In other words, there's no way you'd be able to mindfully find your last bite threshold if you start eating when you're ravenous. Maybe you've experienced this before?

People eating around a tall bar table
If you're starving, there's NO WAY you'll eat mindfully

Let's wrap up this conversation with a bit about satisfaction and the last bite threshold, another term coined by Evelyn Tribole MS RDN and Elyse Resch MS RDN in Intuitive Eating.

Satisfaction and fullness don't always line up when it comes to food, but they can. Satisfaction is another one of those nuanced topics that we'll dive into in greater detail another time. When it comes to food, satisfaction is at the intersection of the food still tasting good, but not amazing and your belly being physically full. You've enjoyed what you ate and now you're ready to move on with life.

Fullness might happen at the same point as satisfaction, noticing that you have a belly full of food, and if you put more in, you might feel uncomfortable. But fullness can also get tangled with diet mentality, convincing yourself that even if you're still enjoying the food you should stop eating because you should be concerned about your weight.

Or diet-wellness mentality might try to convince you that you should stop eating because you'll be bloated or have other negative digestive side effects if you keep eating. These scenarios might have you eating until you're only a 6 and not fully nourishing your body let alone finding true satisfaction with the eating experience.

Finding your last bite threshold is about finding where fullness and satisfaction meet, or at least closely meet within a few bites.

For example, you might feel comfortably full and the food you're eating starting to taste neutral (around a 7 on the fullness scale), but you'd like to finish off the meal with something sweet. So, you grab some cookies have a few bites, check-in, and ask yourself, "are you satisfied now?"

Sure, you might be approaching overfull, but it's still important to ask, "are you satisfied" and if you're not, reflect on why. Maybe you do need more food? Maybe the eating environment was chaotic and you weren't able to notice what you were eating or if you even liked it (totally normal in our busy lives)?

Remember this isn't an exact science. It's an intuitive practice that will get easier over time.

To help you get to know your hunger, satisfaction, and fullness on a more intimate level, I invite you to keep a satisfaction journal for about 5 days, including both workdays and weekend days.

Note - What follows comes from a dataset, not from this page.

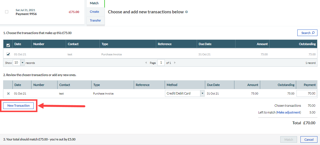Open the Transfer tab
Screen dimensions: 320x145
pos(95,20)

No! This is not a typical food tracking journal meant for weight loss. You've likely done enough of those for a lifetime. A satisfaction journal can help you get curious about patterns with when you eat, what you eat, and how you physically and emotionally feel.

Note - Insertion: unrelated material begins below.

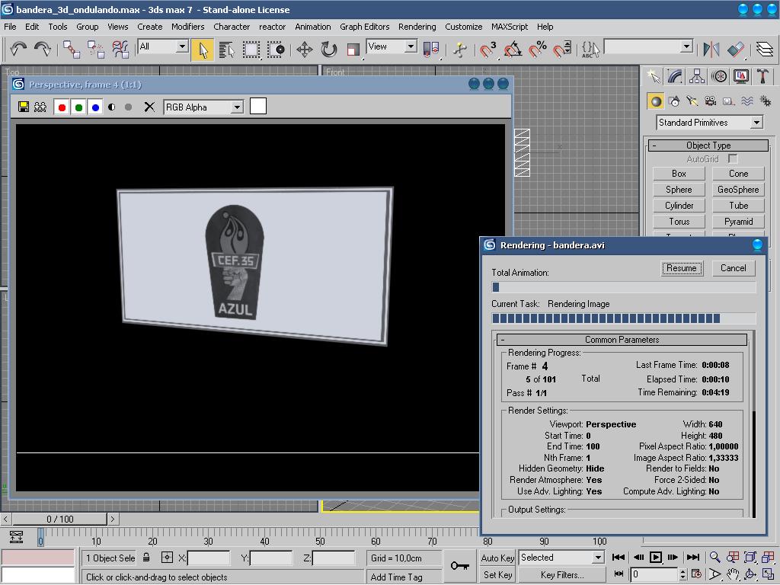The width and height of the screenshot is (780, 585).
Task: Toggle the red channel display
Action: 62,107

For example, I invite clients to note these things in the journal:

  • Time

  • Their hunger level 1-5 before eating

  • What they eat (without measuring, amounts aren't important!)

  • Their satisfaction level 1-5 during eating and after (not part of the hunger fullness scale, just rate based on your own definition)

  • Their fullness level 5-10 after eating

  • Comments on energy, mood, diet mentality thoughts, challenges, how the food tasted, and any surprises like the food didn't taste as great as they remembered from dieting/bingeing days etc.

You can do this in any notebook, journal, or spreadsheet. Whatever fits your style. The point of doing this is to notice any patterns with compassionate curiosity and without judgment. Not only will this practice help you with the "invite all foods to the table" strategy, it will also help with the "overstuffed and undernourished" strategy - both part of the 6 Strategies to Live Your Healthiest Life.

If you haven't downloaded the 6 Strategies to Undiet Your Life After 40 and listened to the companion podcast episode 17, what are you waiting for!

I truly hope you've found this Getting Started Series helpful. I hope that you take these new strategies and turn them into practices so you can find greater peace with food and your body - especially as we head into the holidays. Remember life's too short to NOT savor food and your body.